Theme-park rides sometimes end badly — I once watched helplessly as my nephew was thrown from a carnival ride, thankfully sustaining only “minor injuries” — but, for the most part, we can be fairly certain that we end up right back where we started, unscathed, maybe smiling, maybe muttering “never again,” but no poorer for the journey.

Markets can be far more hazardous – and so can market metaphors. Roller-coaster images may provide false comfort to investors, said Michael Morris, a business professor and psychologist at Columbia University. “It’s a bit like the bubble metaphor, which suggests that once it has popped it is a safe time to invest, the danger is over.” 

In a 2007 paper, “Metaphors and the Market,” Morris and his co-authors studied the impact a range of metaphors used by financial media had on investor decision making, focusing on two types: “agent” metaphors, which suggest the market is an animal spirit that climbs, claws, charges, or flies vs. that “object” metaphors, passive victims of gravity, as in “the

Dow fell off a cliff.” Presumably dead cats bounce into and out of the latter category. 

“Humans detect the features of things that are self-propelled and the things that defy gravity and we treat them very differently,” Morris told me.
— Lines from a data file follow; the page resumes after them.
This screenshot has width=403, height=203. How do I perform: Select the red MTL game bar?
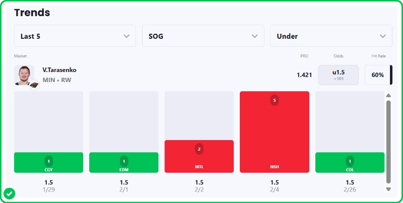199,156
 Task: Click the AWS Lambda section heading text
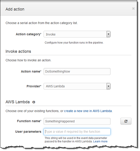coord(18,102)
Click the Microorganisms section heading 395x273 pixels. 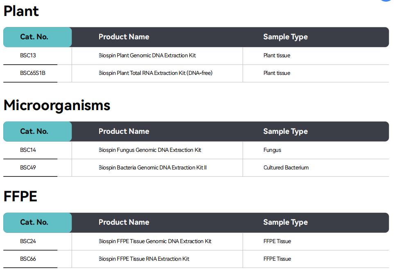[57, 106]
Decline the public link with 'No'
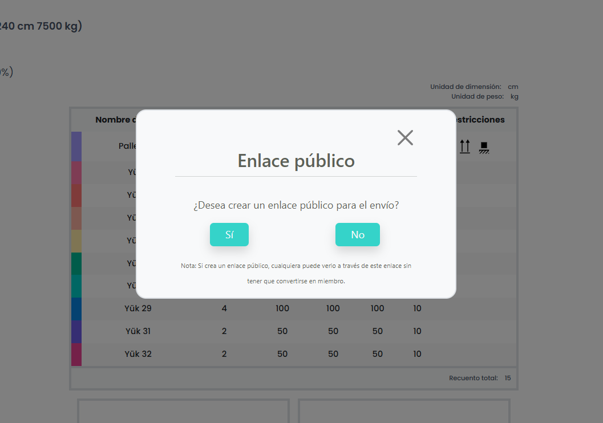This screenshot has width=603, height=423. click(x=358, y=234)
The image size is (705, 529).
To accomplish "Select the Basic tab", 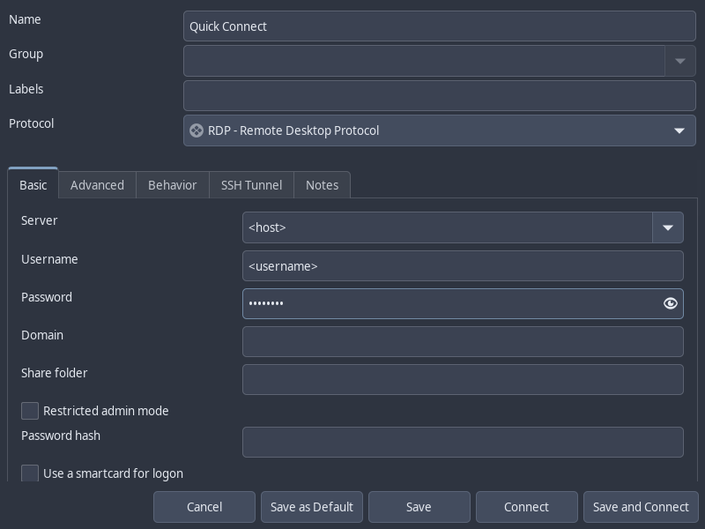I will point(33,185).
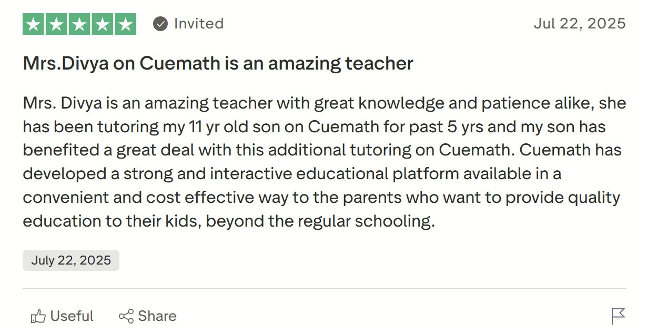The width and height of the screenshot is (647, 332).
Task: Click the middle star in the rating bar
Action: tap(79, 23)
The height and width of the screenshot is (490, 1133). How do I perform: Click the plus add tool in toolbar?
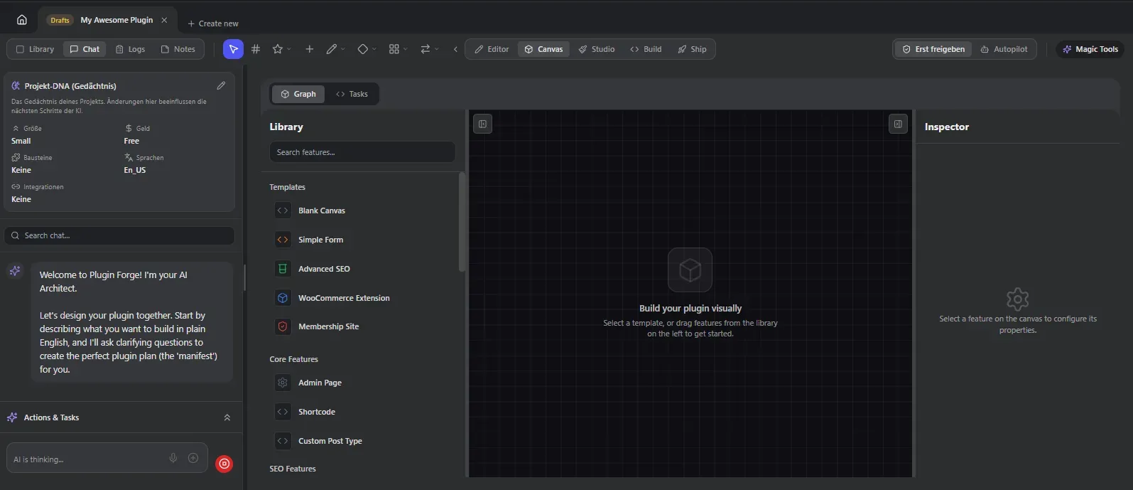(x=309, y=49)
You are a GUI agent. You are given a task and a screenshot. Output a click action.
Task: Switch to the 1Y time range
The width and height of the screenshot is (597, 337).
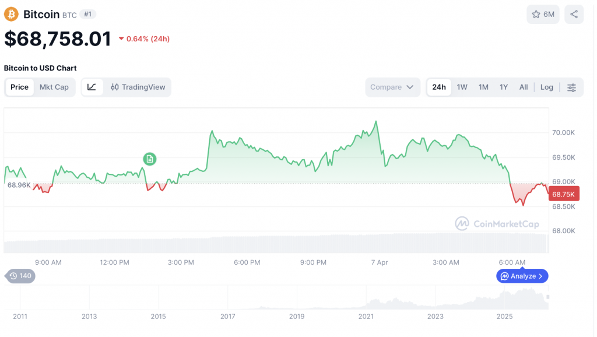coord(504,87)
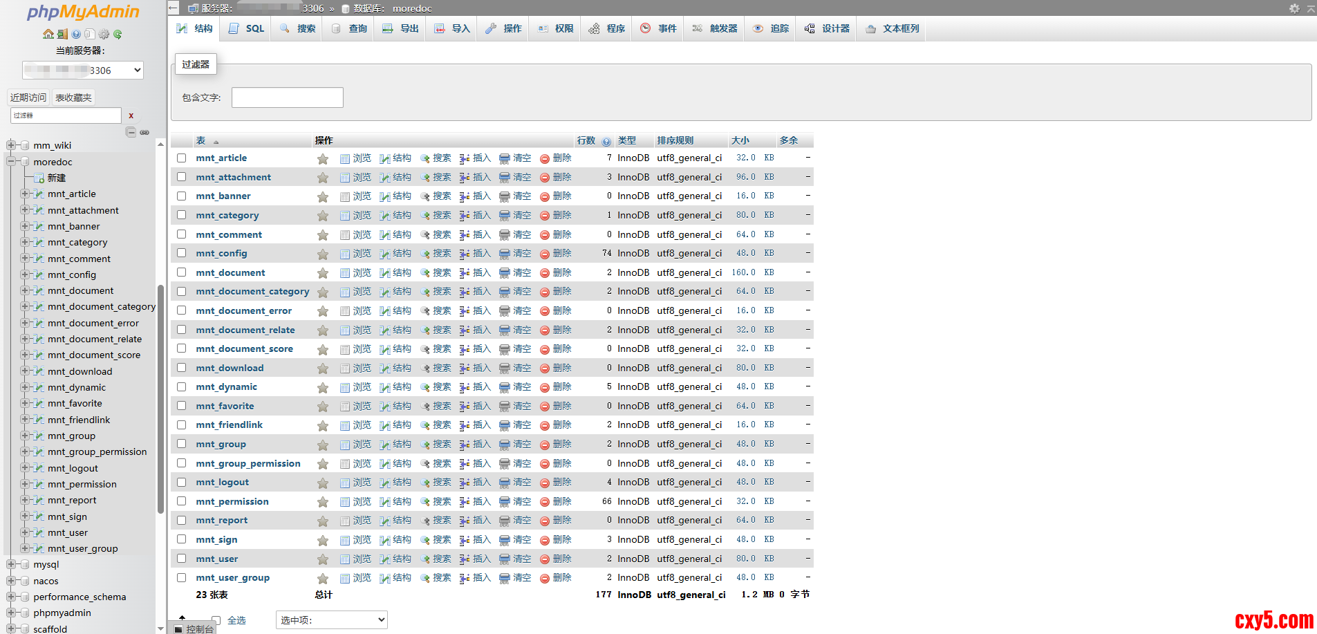Click the collapse all tree icon

131,132
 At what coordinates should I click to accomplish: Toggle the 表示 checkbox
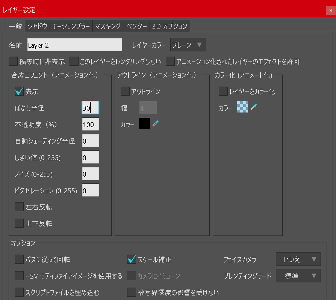click(19, 92)
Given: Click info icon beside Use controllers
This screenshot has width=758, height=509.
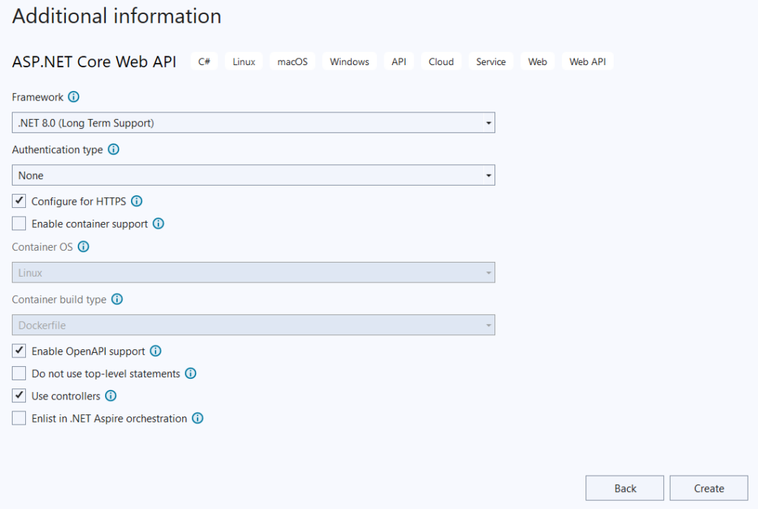Looking at the screenshot, I should pyautogui.click(x=110, y=396).
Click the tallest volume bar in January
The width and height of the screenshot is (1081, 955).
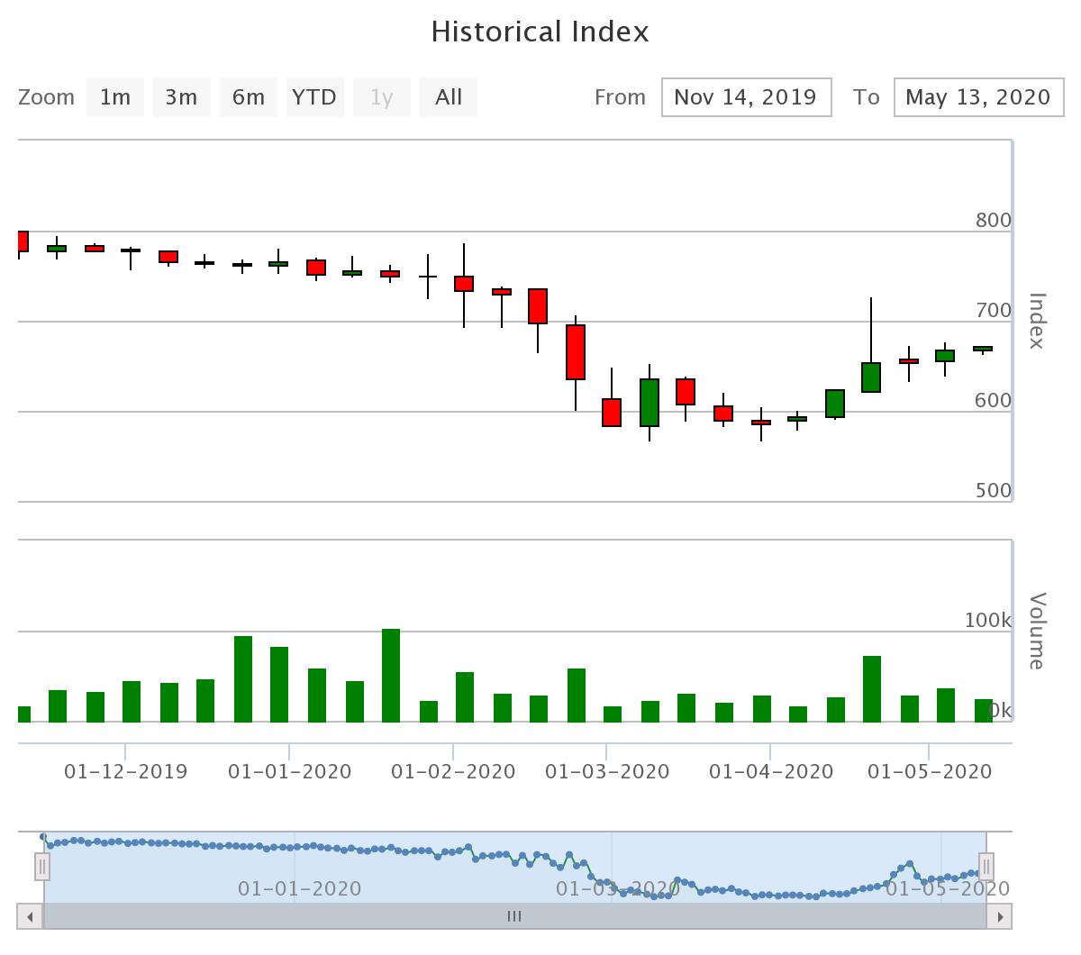391,676
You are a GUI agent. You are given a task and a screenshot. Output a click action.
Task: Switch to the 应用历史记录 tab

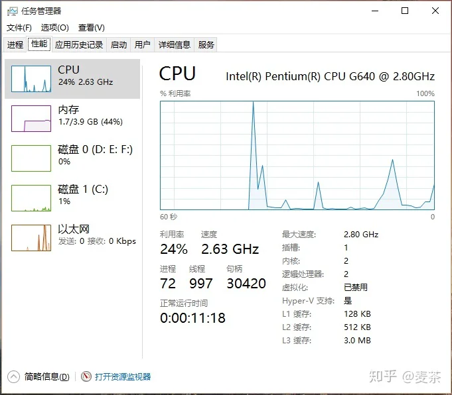(x=79, y=44)

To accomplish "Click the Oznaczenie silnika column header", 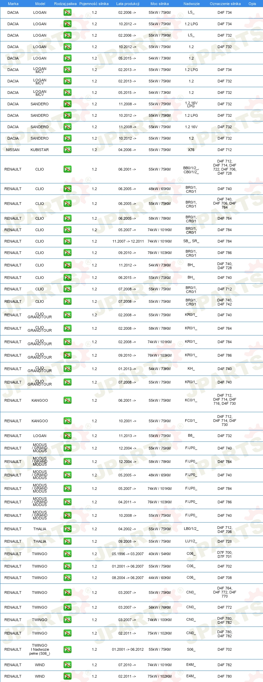I will [225, 4].
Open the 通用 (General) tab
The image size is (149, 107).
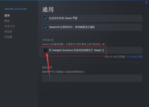point(7,16)
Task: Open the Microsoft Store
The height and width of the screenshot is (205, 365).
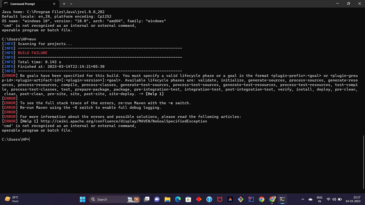Action: coord(188,199)
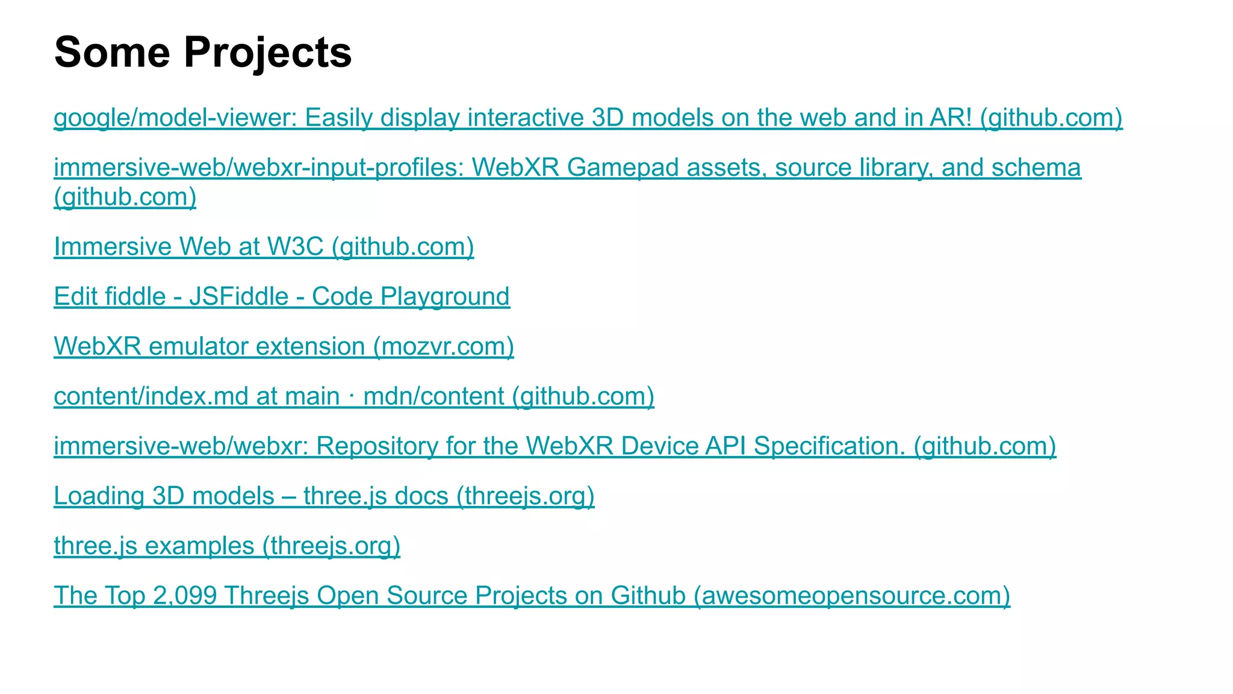This screenshot has width=1233, height=694.
Task: Click the Some Projects slide title
Action: pyautogui.click(x=203, y=52)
In experiments they found that agent metaphors made investors more confident that the current trends were likely to continue. Media commentary causes investors to take uptrends as meaningful signals and downtrends as something that can be ignored, the paper argues. 

Even the market chart itself can mislead investors this way. The lines on a chart suggest continued trajectories, Morris said. Investors fared better after being shown tables of data as opposed to a chart, he said. Allusions to roller coasters might have a similar effect, his research found, since they have “unsteady but regular trajectories. And they may imply that the past regularity portends future regularity.”

Behavioral economist Richard Thaler has joked that investors would be better off watching ESPN than a business network, and maybe he has a point. Financial journalists have a responsibility to think critically about the language and imagery used to explain the market. We should be up front about how little we know, and we should banish all the bears and B.S. We can do better.  

Morris told me that his metaphor research was conducted well before the rise of social media, and these days the major financial networks and sites may be the least of investors’ problems. “If you want to be a contrarian thinker, the last thing you want is ignorant people shouting in your ear,” he said.

Investing is not for the faint of heart. But unlike markets, every roller coaster must come to an end. Writing for and editing MarketWatch has been one the great thrills of my life. Thanks for reading and riding along with me.